#### WHAT THE EXERCISE ASKS
Starting at the line that contains "100 mi (519, 723)" in the listing below, write out every line word for word until you have written the line that contains "[Last page] (568, 1429)".

:: TASK INPUTS

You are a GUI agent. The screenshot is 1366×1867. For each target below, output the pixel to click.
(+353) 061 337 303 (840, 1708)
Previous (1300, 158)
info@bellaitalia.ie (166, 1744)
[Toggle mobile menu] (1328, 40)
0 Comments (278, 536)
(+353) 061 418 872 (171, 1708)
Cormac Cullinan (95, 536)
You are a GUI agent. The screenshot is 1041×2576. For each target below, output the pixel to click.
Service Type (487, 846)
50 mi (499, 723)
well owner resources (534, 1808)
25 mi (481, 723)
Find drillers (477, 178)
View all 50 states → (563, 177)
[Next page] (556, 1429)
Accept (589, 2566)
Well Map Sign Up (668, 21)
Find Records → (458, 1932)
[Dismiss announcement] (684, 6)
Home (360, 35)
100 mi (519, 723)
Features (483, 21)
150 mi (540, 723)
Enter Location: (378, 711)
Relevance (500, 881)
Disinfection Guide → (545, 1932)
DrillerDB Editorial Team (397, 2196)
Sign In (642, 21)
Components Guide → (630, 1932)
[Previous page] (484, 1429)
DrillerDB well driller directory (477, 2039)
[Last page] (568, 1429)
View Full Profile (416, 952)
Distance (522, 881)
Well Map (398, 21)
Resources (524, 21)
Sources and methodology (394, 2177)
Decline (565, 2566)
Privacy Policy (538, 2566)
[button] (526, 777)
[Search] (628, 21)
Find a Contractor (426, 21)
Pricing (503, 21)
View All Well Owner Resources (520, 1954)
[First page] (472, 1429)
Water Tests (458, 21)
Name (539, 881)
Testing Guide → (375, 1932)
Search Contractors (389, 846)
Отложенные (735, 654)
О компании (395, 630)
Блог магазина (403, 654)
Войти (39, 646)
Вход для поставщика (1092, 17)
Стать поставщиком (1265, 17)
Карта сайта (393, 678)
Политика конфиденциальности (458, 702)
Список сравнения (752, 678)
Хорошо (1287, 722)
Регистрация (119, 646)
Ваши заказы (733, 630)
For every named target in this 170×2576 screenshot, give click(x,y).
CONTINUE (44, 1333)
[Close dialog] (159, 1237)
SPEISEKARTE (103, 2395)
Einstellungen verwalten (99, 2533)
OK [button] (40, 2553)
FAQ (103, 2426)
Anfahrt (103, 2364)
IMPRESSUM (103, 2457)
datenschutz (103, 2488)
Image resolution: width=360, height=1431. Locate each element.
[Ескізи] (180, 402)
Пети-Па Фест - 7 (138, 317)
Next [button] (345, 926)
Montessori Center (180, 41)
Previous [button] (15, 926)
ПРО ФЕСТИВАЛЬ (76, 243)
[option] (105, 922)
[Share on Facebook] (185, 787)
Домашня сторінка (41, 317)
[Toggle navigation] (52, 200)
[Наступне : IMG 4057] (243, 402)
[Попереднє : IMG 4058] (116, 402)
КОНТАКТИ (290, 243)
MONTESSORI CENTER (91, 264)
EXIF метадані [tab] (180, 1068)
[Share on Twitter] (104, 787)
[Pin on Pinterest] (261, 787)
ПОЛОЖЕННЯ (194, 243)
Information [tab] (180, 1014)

::::

#### RESPONSE FOR THIS EXERCISE
100 mi (519, 723)
Features (483, 21)
150 mi (540, 723)
Enter Location: (378, 711)
Relevance (500, 881)
Disinfection Guide → (545, 1932)
DrillerDB Editorial Team (397, 2196)
Sign In (642, 21)
Components Guide → (630, 1932)
[Previous page] (484, 1429)
DrillerDB well driller directory (477, 2039)
[Last page] (568, 1429)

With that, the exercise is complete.